Growing up in a musical family playing bluegrass, old-time, country, and other roots music styles, Sam has since enjoyed exploring and studying other genres and musical avenues. As a performer, composer, engineer, and teacher, Sam loves finding how each of these fields can enhance and inform one another to shine the way to a holistic creative flow.
Brad Murphey
“Murph” first fell in love with bluegrass music while living in Chicago and immediately started studying it with the great Czech guitar player Slavek Hanzlik as well as Don Stiernberg and Greg Cahill. After living in Chicago he moved to Colorado and founded the band Slipstream which performed at many notable festivals such as Grey Fox in New York. He then toured the country performing with Nashville singer/songwriter Rorey Carroll and has performed with such bluegrass luminaries as Noam Pikelny, Matt Flinner, the Infamous Stringdusters, Crooked Still, Darol Anger as well as many others and has been an endorsed artist for Elixir Guitar Strings for 14 years. Currently Murph is living in Shanghai, China, performing with mandolin virtuoso Tom Peng and teaching guitar lessons while exploring as much of Asia as possible.
Like Dominick Leslie, this will be Murph’s 21st year in a row at Rockygrass. “It doesn’t matter where in the world you might find yourself, once you go to Rockygrass…you have to be there every year!” he proclaims. MacArthur Genius Grant recipient Chris Thile says about Brad Murphey: “a great lead guitarist….. and awesome rhythm player too!”
Guest Instructors
Will Scherer
Violinmaker
Will is our resident violinmaker and owner of Scherer Violin Shop in Louisville Colorado. During RockyGrass Academy, Will devotes his time to providing support to academy students and and instructors. Will grew up playing violin and developed his musical passion with fiddle music in its various forms. During college he found himself hanging out at violin shops and eventually decided to pursue violinmaking. In 2013 he entered the violin making world through the mentorship of Thomas Verdot in Columbia Missouri. Will was selected for the Traditional Arts Apprenticeship program in 2015, funded by the Missouri Arts Council and the National Endowment for the Arts. He continued his training as an assistant with Verdot and studied with Hans Nebel through the MCLA violin restoration program.

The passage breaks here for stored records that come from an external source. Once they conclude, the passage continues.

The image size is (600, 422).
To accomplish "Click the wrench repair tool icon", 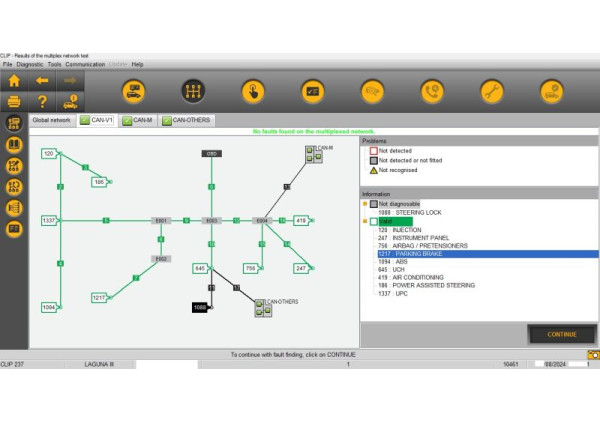I will pyautogui.click(x=491, y=91).
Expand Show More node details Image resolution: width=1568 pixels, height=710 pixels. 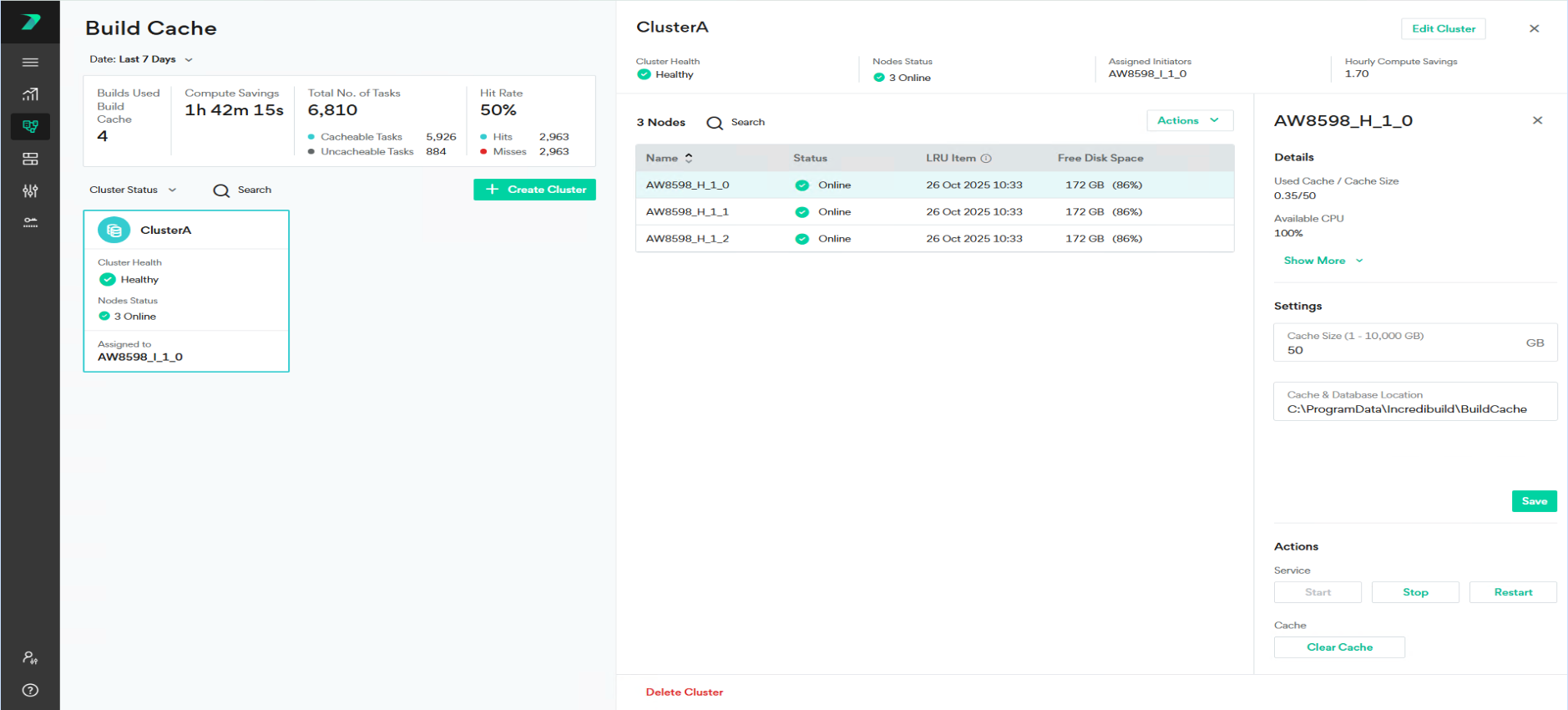click(1323, 261)
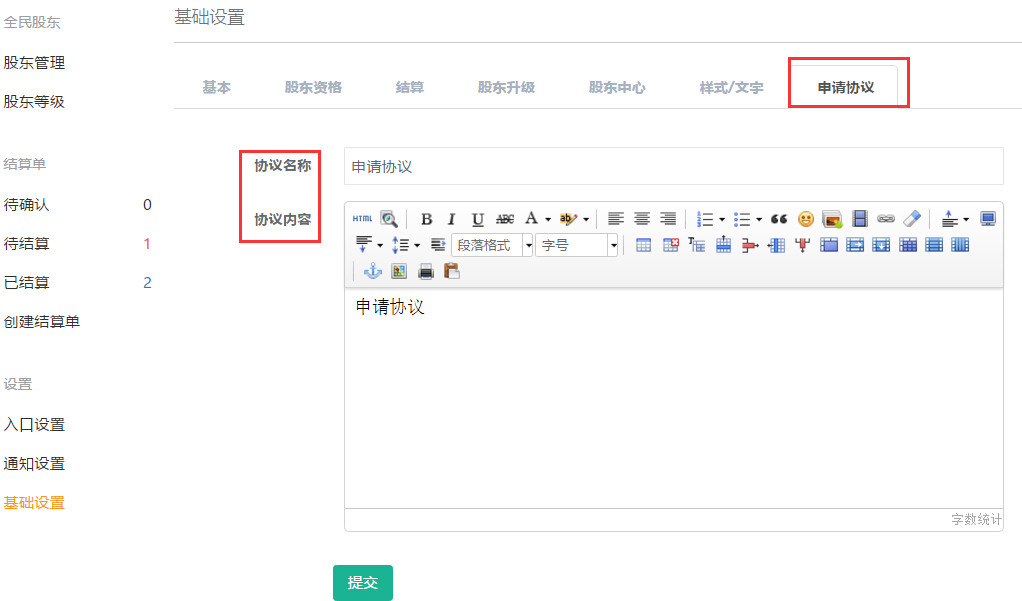Apply italic formatting in editor toolbar
The height and width of the screenshot is (601, 1022).
tap(451, 219)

Scherer relocated to Louisville Colorado in 2018 where he opened Scherer Violin Shop. He provides high quality student and professional stringed instruments, accessories, repairs and rentals. During the week of RockyGrass Academy, Will is available for gluing seams, cracks or damage due to weather, bow re-hairs, setup work including carving bridges, sound posts and peg or tuner adjustments. He also comes stocked with strings, accessories and instruments for sale during the week. Will loves the process of making every instrument sound its best and enjoys helping players of all levels at RockyGrass each year.